Epcoritamab Plus Standard of Care Platinum-Based Chemotherapy and Autologous Hematopoietic Cell Transplant for the Treatment of Relapsed or Refractory Large B-cell Lymphoma

This phase II trial tests how well epcoritamab in combination with standard of care (SOC) platinum-based chemotherapy (rituximab, ifosfamide, carboplatin, etoposide \[RICE\], rituximab, cytarabine, dexamethasone, oxaliplatin or carboplatin RDHAP/X\] or gemcitabine and oxaliplatin \[Gem/Ox\]) and autologous hematopoietic cell transplant (HCT) works in treating patients with large B-cell lymphoma (LBCL) that has come back after a period of improvement (relapsed) or that has not responded to previous treatment (refractory). Epcoritamab, a type of bispecific T-cell engager, binds to a protein called CD3, which is found on T cells (a type of white blood cell). It also binds to a protein called CD20, which is found on B cells (another type of white blood cell) and some lymphoma cells. This may help the immune system kill cancer cells. Carboplatin is in a class of medications known as platinum-containing compounds. It works in a way similar to the anticancer drug cisplatin, but may be better tolerated than cisplatin. Carboplatin works by killing, stopping or slowing the growth of cancer cells. Oxaliplatin is in a class of medications called platinum-containing antineoplastic agents. It damages the cell's deoxyribonucleic acid (DNA) and may kill cancer cells. Rituximab is a monoclonal antibody. It binds to a protein called CD20, which is found on B cells and some types of cancer cells. This may help the immune system kill cancer cells. Chemotherapy drugs, such as ifosfamide, etoposide phosphate, cytarabine, and gemcitabine, work in different ways to stop the growth of cancer cells, either by killing the cells, by stopping them from dividing, or by stopping them from spreading. Dexamethasone is in a class of medications called corticosteroids. It is used to reduce inflammation and lower the body's immune response to help lessen the side effects of chemotherapy drugs. An autologous HCT is a procedure in which blood-forming stem cells (cells from which all blood cells develop) are removed, stored, and later given back to the same person. Giving epcoritamab in combination with SOC platinum-based chemotherapy, such as RICE, RDHAP/X and Gem/Ox, and autologous HCT may kill more cancer cells in patients with relapsed or refractory LBCL.

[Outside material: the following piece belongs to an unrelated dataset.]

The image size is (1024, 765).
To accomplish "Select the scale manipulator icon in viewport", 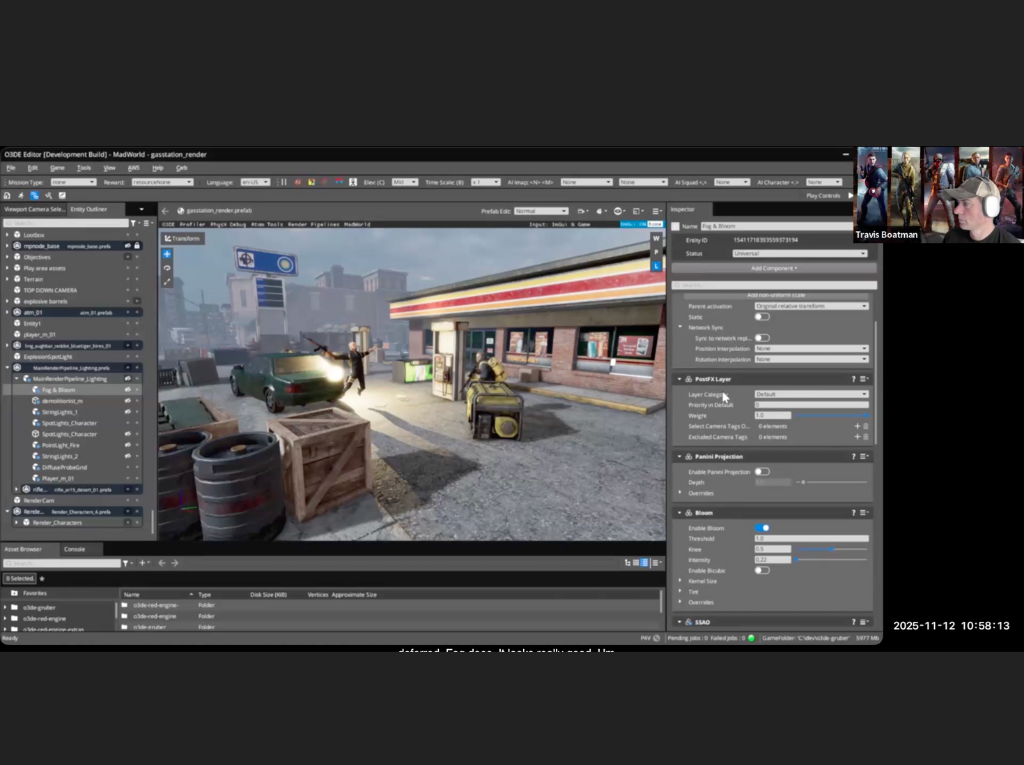I will click(167, 281).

PRIMARY OBJECTIVE: I. To assess the anti-tumor activity of epcoritamab + platinum-containing chemotherapy + autologous HCT therapy in patients with relapsed or refractory (R/R) LBCL. SECONDARY OBJECTIVES: I. To evaluate the toxicities of epcoritamab + platinum-containing chemotherapy with or without autologous HCT therapy in patients with R/R LBCL. II. To further assess the anti-tumor activity of epcoritamab + platinum-containing chemotherapy + autologous HCT therapy in patients with R/R LBCL. OUTLINE: PRE-AUTOHCT: Patients receive epcoritamab subcutaneously (SC) on days 1, 8, 15, and 22 of each cycle. Cycles repeat every 28 days for up to 3 cycles without disease progression or unacceptable toxicity. Patients may also receive rituximab, cytarabine, dexamethasone, oxaliplatin, or carboplatin once every 21 days for cycles 1-3 or gemcitabine and oxaliplatin once every 2 weeks of each 28-day cycle for cycles 1-3 or rituximab, ifosfamide, carboplatin and etoposide phosphate once every 21 days of cycles 1-3 per SOC. AUTOHCT: Patients undergo autoHCT on week 0 per SOC. POST-AUTOHCT/CONSOLIDATION: Patients receive epcoritamab SC on days 1, 8, 15, and 22 of cycles 1-3, on days 1 and 15 of cycles 4-9, and on day 1 of the remaining cycles. Cycles repeat every 28 days for up to 12 cycles without disease progression or unacceptable toxicity. Patients also undergo echocardiography (ECHO) or multigated acquisition scan (MUGA) at screening and as clinically indicated, and blood sample collection and computed tomography (CT) or positron emission tomography (PET)/CT throughout the study. Additionally, patients may undergo brain magnetic resonance imaging (MRI) or CT at screening. After completion of study treatment, patients are followed up at 30 days then every 4 months for up to 2 years post autoHCT.